El café ya no se toma: su evolución y, especialmente, las nuevas formas de prepararlo lo han convertido en una oportunidad para saborear con detenimiento. Que Marcos González, considerado mejor barista de España según el certamen de la SCA (Specialty Coffee Association), dijera en marzo que su abuela dejó el café torrefacto y se ha aficionado al de especialidad, evidencia que, más que un gusto de modernos y sibaritas, las nuevas formas de producir y tomar esta bebida están ya asentadas. Un apunte para no los muy cafeteros: el distintivo de especialidad se logra con una puntuación de al menos 80 en una escala creada precisamente por la SCA, en la que se revisan acidez, cuerpo o fragancia. Muy lejos del torrefacto, que se tuesta con azúcar.

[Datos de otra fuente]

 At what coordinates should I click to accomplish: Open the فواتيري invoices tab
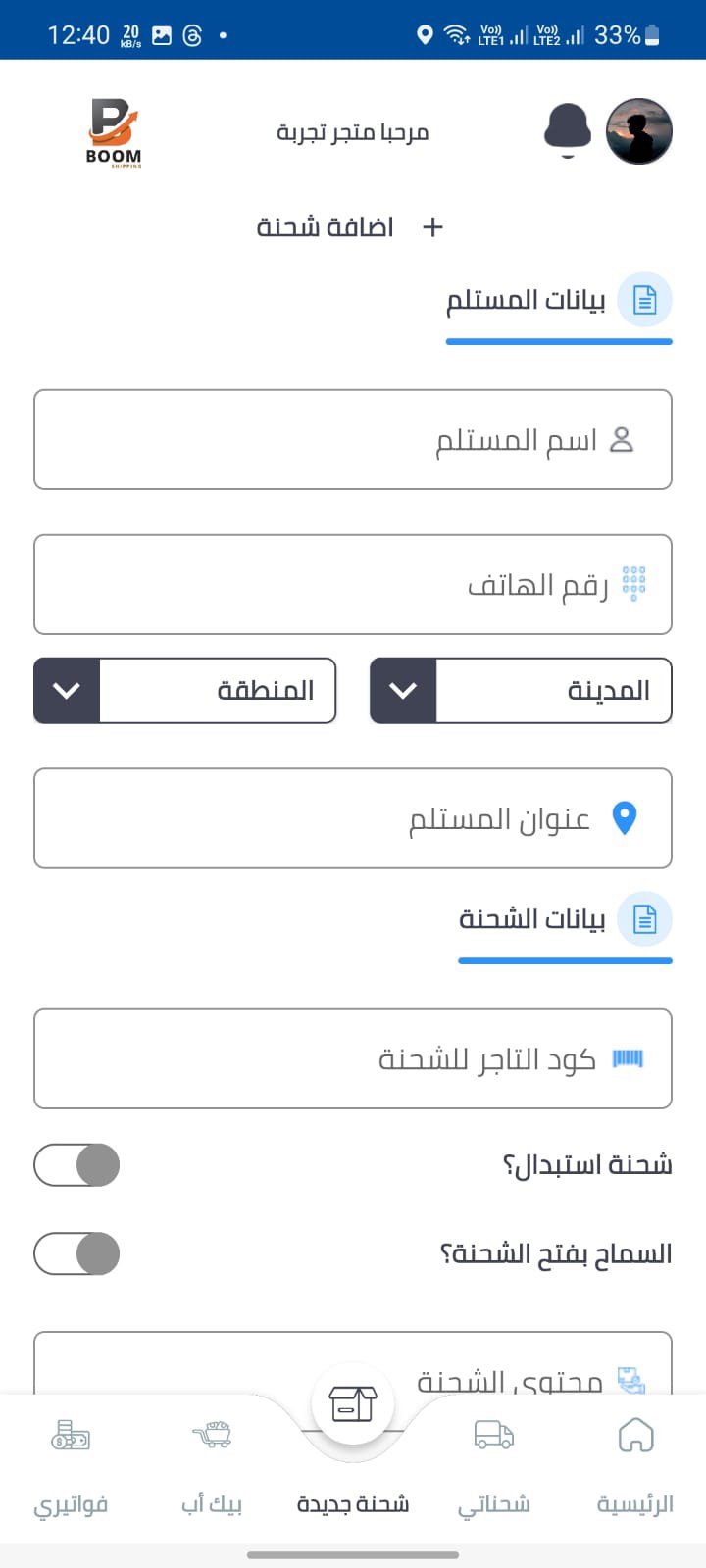[x=71, y=1460]
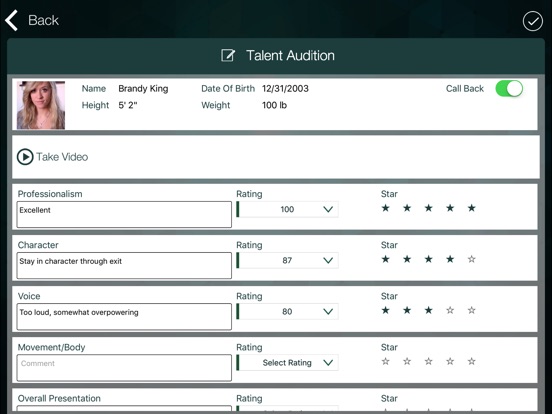Open the Professionalism rating dropdown showing 100
The height and width of the screenshot is (414, 552).
[x=287, y=209]
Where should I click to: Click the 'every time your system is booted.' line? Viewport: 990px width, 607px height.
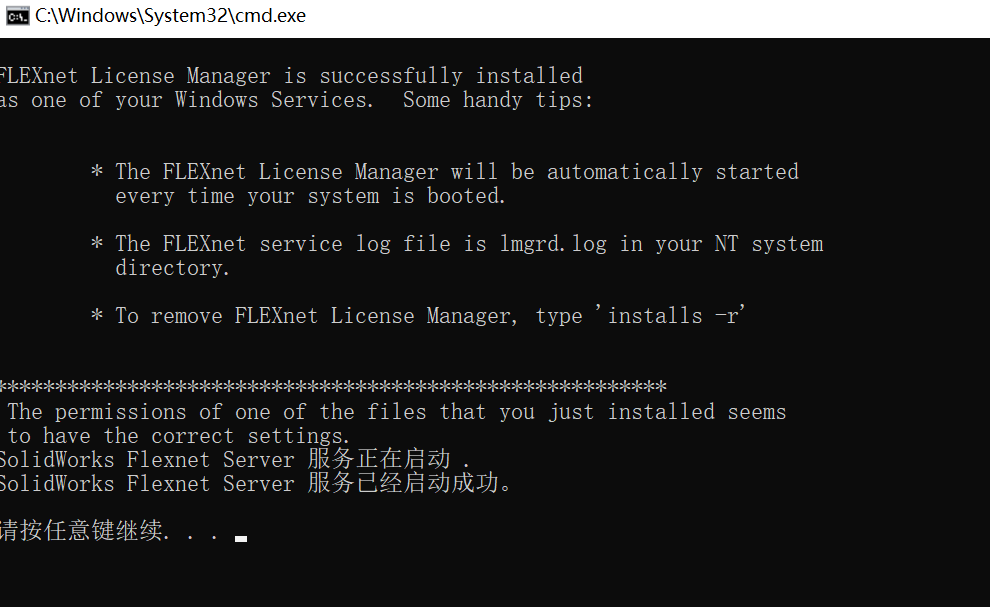coord(311,196)
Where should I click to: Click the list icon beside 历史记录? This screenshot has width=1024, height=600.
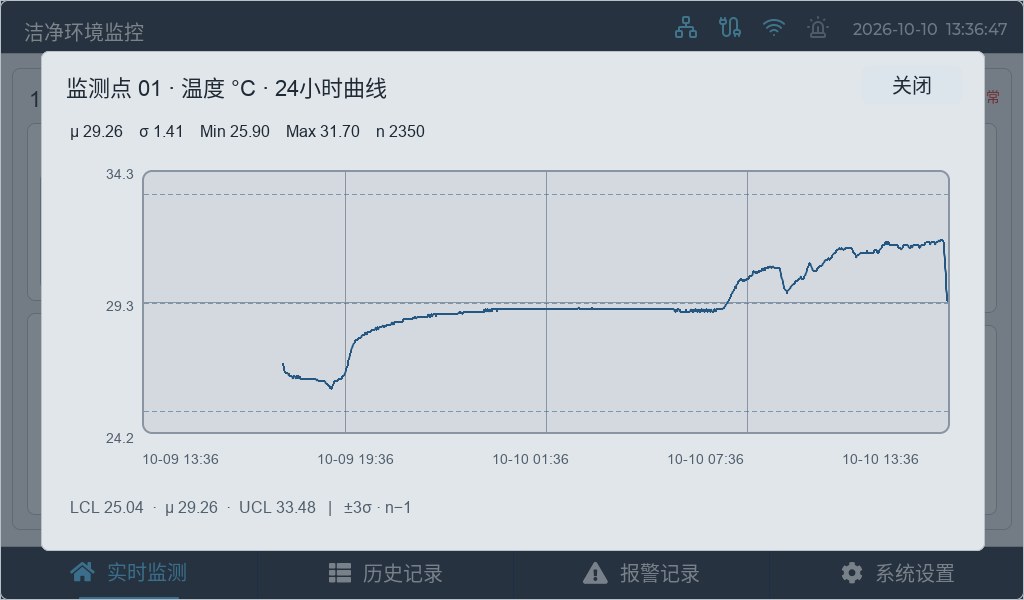click(x=340, y=573)
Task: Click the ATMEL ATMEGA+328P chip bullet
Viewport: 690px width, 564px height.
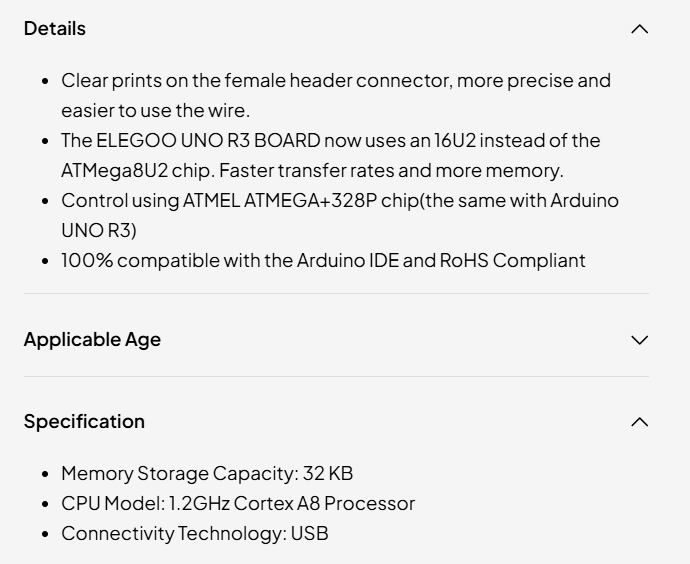Action: coord(340,200)
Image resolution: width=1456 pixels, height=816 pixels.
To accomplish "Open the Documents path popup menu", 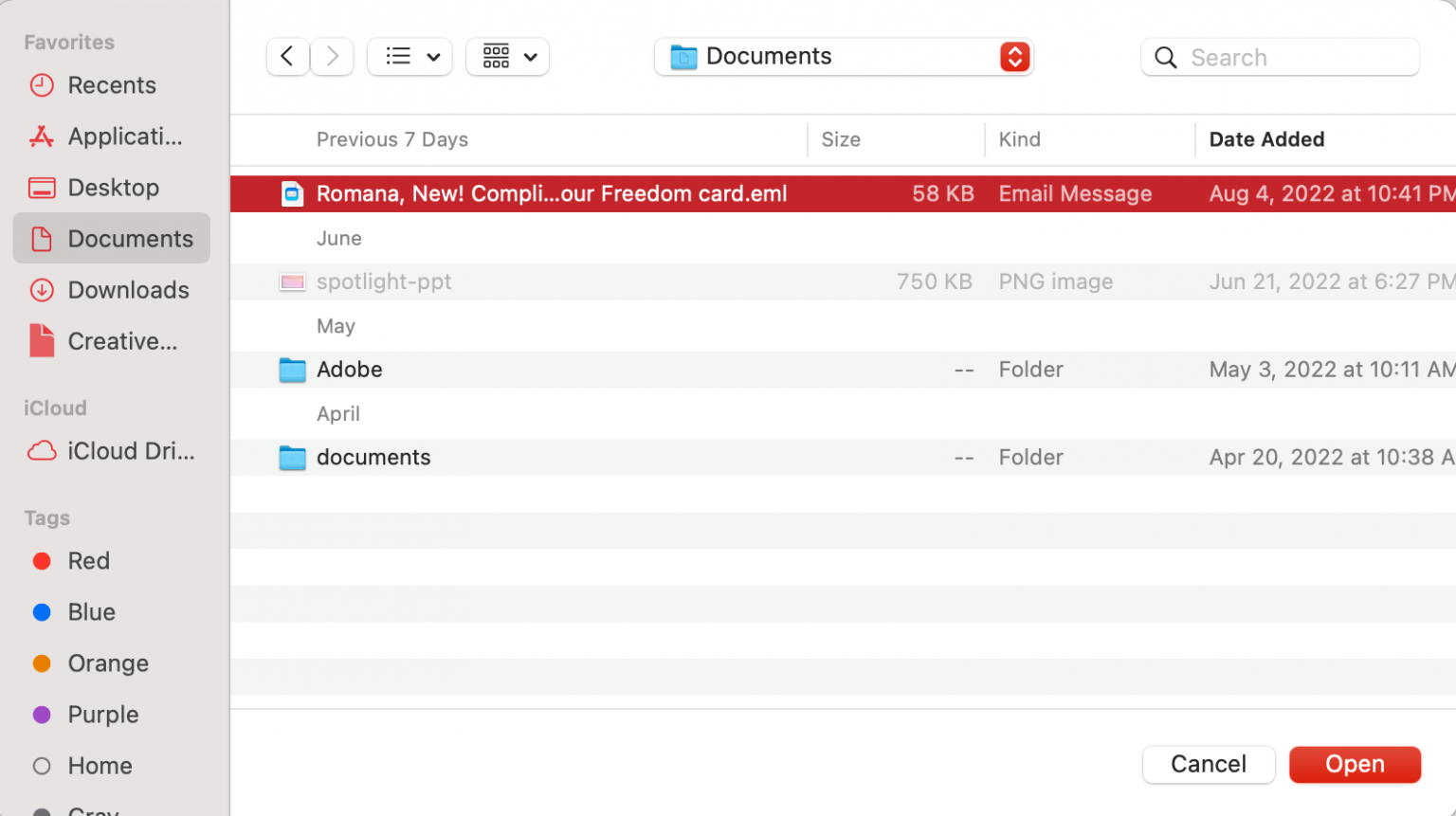I will click(x=844, y=56).
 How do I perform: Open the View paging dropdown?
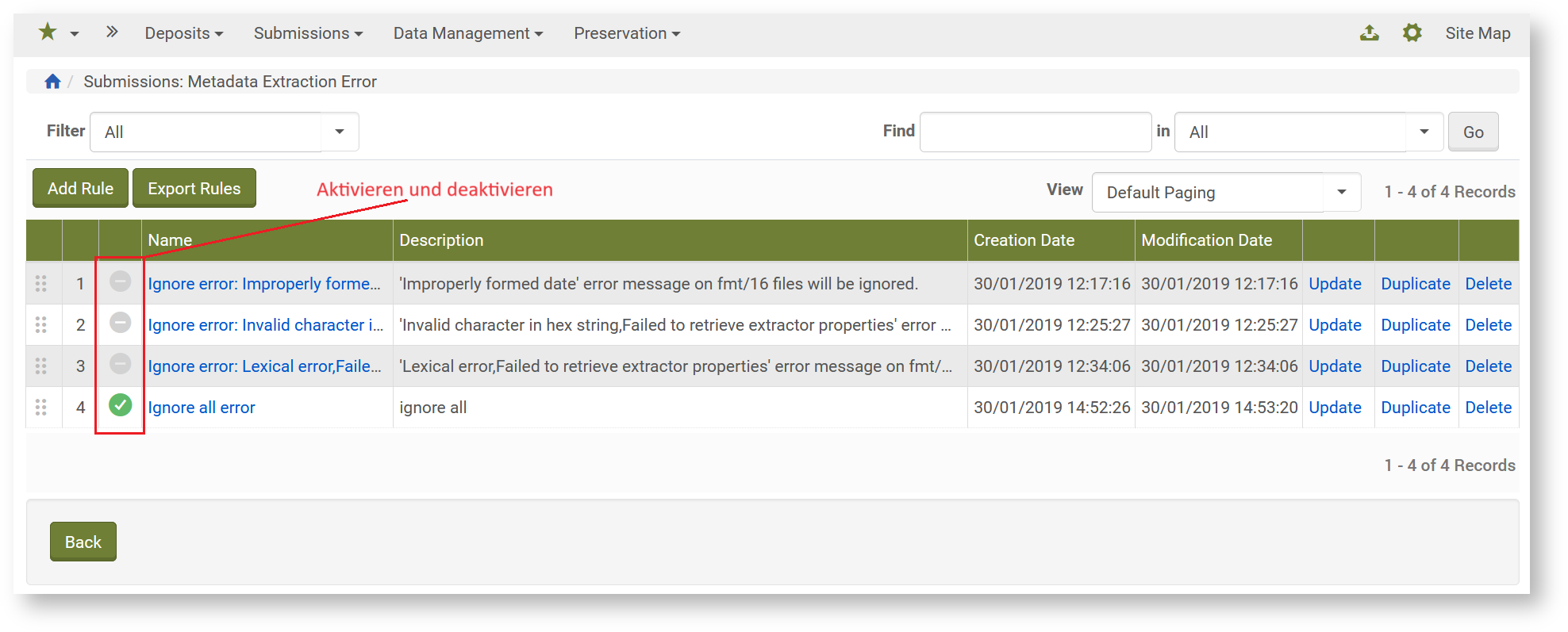[x=1341, y=192]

Este gusto por el buen café ha transformado el momento de taza de los españoles en toda una experiencia, y la buscan tanto en su casa como en la hostelería, apunta Lucía Pascual (56 años, Falces, Navarra), responsable de Calidad, I+D y Sistemas de Gestión en el Tostadero de Mocay (Grupo Pascual), ubicado en la localidad navarra de Tajonar. “Eso nos beneficia como marca de excelencia, porque los consumidores nos valoran más y entienden lo que hacemos”, apostilla.